It is time once again for CPAC, people tell us, which means the universe itself has stopped on its axis so that we all might gawk in wonder at the most important conclave to ever unite in snake-handling and griftiness. But lo! Who is that hip and happening groovy young man? It is Mitch McConnell, the leader of the minority party of one half of one branch of government! He is, therefore, the most Important Man in the World. And what is he talking about? Oh, just that Hillary Clinton is a strident old biddy more advanced in years than Methuselah and more boner-shrinking than Bea Arthur. This, of course, is not “news.” But what is news is the look on Mitch McConnell’s face after he delivers his “stinger.” Look at his delight with him! Look at his jowls lift in pleasure! Mitch McConnell likes Mitch McConnell a lot!
Haw haw haw, says Mitch McConnell, the Republican party is full of vigorous men like Rand Paul and Paul Ryan and … Bobby Jindal probably? But the Democrats? Their party is full of ladies! GOOD ONE, MITCH MCCONNELL! We are lolz!
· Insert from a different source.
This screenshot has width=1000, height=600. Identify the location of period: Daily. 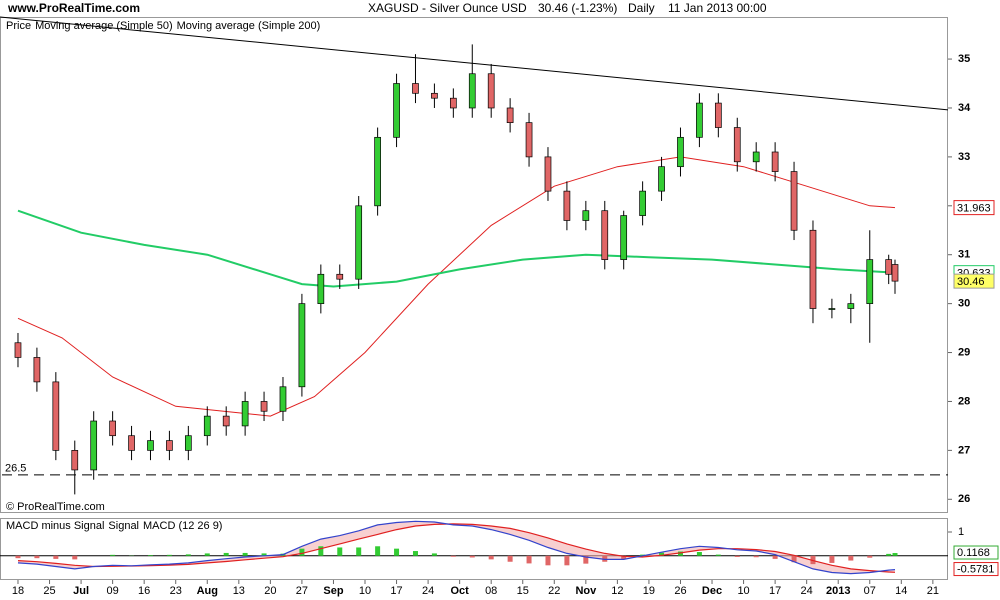
(642, 8).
Oh, sure, Mitch McConnell’s joke presumably was about Hillary Clinton’s obvious oldness (six years younger than Mitch McConnell) instead of her status as a person with (presumably) a vagina and oves and fallopes and other gross disgusting things, instead of a prostate, because prostates are awesome. But that is funny that he only cited the young men in his party instead of obvious Candidate of the Future, whatsername, “Where’s the Girl.”